JAZZ ENTHUSIASTS PICK UP A FEW LINGERING ECHOES

By BenRatliff

The serious bidding got under way quickly at the big jazz auction yesterday afternoon, at Jazz at Lincoln Center's Rose Theater.

The auction was front-loaded with Louis Armstrong items, and the first lot contained a four-page handwritten letter from Louis Armstrong to his booking agent Joe Glaser, asking about the possibility of a gig in a Broadway theater: $3,500. An Armstrong telegram to Mr. Glaser about dental problems and a lack of cash: $1,600. The awesome lot No. 10, a bawdy 32-page handwritten letter to Armstrong's manager, Oscar Cohen: $25,000.

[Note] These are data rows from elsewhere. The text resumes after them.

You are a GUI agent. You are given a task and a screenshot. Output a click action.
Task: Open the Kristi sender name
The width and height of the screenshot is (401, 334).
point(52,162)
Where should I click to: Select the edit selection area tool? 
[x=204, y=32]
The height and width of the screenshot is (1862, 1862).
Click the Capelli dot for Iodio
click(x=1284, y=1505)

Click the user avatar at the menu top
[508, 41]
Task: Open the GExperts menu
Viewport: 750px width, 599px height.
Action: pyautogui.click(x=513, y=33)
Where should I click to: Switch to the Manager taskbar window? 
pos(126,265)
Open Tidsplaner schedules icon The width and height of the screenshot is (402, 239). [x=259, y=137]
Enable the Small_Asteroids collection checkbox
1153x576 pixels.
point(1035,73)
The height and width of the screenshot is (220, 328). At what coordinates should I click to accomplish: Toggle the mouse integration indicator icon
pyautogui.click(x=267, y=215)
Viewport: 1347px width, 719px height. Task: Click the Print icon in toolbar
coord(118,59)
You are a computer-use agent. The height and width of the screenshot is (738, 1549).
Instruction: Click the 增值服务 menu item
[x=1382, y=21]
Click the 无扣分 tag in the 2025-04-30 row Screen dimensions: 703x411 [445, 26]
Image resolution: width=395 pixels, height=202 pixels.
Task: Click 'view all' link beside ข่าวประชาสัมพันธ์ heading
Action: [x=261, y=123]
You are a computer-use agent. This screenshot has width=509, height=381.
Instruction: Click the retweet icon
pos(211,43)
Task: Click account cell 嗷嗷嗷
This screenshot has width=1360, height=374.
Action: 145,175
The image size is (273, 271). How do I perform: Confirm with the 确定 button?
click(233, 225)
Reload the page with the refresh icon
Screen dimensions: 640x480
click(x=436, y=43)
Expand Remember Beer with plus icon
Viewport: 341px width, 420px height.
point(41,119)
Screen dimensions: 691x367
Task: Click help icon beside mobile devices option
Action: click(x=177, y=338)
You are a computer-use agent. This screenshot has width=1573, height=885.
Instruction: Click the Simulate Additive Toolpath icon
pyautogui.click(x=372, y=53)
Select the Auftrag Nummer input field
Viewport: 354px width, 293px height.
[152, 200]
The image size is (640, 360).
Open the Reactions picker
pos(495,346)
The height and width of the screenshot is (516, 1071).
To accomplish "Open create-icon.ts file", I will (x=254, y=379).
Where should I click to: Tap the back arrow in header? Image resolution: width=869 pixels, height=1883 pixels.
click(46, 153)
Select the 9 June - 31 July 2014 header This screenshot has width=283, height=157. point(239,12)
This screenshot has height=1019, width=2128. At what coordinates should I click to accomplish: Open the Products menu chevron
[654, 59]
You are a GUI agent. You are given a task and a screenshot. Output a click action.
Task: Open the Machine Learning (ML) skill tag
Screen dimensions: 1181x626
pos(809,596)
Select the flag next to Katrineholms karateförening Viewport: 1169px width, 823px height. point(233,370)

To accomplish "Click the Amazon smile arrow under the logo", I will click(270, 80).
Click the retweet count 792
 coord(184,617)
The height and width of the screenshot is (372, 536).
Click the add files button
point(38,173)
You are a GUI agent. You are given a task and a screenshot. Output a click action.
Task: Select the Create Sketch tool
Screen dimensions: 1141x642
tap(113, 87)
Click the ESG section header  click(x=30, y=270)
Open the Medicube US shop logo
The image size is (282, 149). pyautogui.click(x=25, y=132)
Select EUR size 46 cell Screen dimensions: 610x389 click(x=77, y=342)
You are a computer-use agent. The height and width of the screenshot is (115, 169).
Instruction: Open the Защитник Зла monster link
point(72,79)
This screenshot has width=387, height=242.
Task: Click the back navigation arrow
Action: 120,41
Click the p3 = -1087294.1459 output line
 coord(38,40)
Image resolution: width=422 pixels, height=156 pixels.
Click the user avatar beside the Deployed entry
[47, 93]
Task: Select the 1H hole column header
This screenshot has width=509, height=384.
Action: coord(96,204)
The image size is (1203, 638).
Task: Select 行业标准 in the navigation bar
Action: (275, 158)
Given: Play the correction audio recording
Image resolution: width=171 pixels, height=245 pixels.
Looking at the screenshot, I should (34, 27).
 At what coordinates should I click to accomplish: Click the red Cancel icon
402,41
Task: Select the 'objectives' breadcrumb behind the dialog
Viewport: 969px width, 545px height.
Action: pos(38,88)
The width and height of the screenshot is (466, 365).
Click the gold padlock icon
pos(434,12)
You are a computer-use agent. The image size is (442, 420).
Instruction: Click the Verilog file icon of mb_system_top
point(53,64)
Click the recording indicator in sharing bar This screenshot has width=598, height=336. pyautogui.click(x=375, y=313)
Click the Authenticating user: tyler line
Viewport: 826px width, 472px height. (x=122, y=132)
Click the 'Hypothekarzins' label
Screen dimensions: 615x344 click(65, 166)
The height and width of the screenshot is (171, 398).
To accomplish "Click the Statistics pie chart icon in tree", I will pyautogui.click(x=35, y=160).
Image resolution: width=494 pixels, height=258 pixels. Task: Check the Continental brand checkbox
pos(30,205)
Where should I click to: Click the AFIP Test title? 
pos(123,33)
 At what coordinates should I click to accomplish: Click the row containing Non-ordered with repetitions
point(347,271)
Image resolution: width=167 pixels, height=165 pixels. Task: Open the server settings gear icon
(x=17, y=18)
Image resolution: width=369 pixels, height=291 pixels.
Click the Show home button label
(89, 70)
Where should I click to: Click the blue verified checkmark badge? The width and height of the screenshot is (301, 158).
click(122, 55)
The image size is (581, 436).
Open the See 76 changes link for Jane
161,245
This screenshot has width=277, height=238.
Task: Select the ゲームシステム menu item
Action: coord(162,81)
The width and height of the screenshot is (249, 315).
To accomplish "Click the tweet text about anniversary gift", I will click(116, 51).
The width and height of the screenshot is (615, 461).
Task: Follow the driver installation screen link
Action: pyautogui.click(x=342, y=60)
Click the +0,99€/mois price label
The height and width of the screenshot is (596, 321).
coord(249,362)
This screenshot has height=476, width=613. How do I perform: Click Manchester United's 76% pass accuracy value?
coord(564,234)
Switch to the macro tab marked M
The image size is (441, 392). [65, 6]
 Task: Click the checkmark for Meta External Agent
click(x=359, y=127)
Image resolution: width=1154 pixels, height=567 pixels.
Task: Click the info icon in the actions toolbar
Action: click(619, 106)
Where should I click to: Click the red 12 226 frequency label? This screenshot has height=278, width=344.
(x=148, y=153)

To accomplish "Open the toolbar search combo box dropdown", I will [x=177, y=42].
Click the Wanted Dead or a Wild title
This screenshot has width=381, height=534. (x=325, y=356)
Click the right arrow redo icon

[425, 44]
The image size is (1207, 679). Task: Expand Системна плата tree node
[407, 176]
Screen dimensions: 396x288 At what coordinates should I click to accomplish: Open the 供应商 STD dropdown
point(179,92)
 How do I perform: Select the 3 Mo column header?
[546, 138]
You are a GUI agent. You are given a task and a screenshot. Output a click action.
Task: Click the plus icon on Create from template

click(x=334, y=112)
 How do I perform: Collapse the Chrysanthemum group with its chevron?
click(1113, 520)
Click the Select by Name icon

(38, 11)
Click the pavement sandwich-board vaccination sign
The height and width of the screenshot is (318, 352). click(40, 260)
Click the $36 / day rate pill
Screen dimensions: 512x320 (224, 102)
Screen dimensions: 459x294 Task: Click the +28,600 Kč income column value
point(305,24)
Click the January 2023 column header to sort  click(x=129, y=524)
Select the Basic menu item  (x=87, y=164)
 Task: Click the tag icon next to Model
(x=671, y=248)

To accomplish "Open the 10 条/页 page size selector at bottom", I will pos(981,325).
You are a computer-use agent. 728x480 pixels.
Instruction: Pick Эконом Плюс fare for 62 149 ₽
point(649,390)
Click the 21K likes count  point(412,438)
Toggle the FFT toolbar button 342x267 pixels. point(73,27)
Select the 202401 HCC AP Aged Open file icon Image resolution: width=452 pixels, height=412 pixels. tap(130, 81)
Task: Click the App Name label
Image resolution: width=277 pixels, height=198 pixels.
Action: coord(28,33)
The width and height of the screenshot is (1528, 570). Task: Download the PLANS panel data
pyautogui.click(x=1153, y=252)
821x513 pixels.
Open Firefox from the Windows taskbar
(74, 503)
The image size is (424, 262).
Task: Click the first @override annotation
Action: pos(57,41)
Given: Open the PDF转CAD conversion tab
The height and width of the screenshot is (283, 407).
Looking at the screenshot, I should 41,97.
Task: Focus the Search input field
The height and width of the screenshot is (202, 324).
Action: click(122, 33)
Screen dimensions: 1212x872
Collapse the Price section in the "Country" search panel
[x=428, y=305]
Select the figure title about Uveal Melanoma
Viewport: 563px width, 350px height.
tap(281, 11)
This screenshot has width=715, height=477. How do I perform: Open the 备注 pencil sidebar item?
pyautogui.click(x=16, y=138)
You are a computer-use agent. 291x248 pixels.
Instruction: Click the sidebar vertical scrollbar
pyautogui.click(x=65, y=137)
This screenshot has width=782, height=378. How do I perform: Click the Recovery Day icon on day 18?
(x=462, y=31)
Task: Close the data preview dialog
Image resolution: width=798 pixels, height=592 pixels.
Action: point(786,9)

Guernsey's, the auction house that held the event, hatched the idea 10 years ago; in the meantime they have had auctions centering on Elvis Presley and the history of rock. But over the past year Guernsey's has made a concerted effort to contact the families of a select list of great jazz performers, living and dead, for the biggest auction yet exclusively dedicated to jazz artifacts.

The auction was originally scheduled for the 500-seat Allen Room at Jazz at Lincoln Center, which is in the Time Warner Center at Columbus Circle. But once word spread widely in mid-January, the interest grew high enough to move it to the 1,200-seat Rose Theater.

The orchestra seats were full of bidders, and many bids came in over the telephone or the Internet, which made bidder No. 944 a mysterious minicelebrity. He or she bought the long Armstrong letter, and paid $23,000 for Thelonious Monk sheet music titled "Can't Call It That."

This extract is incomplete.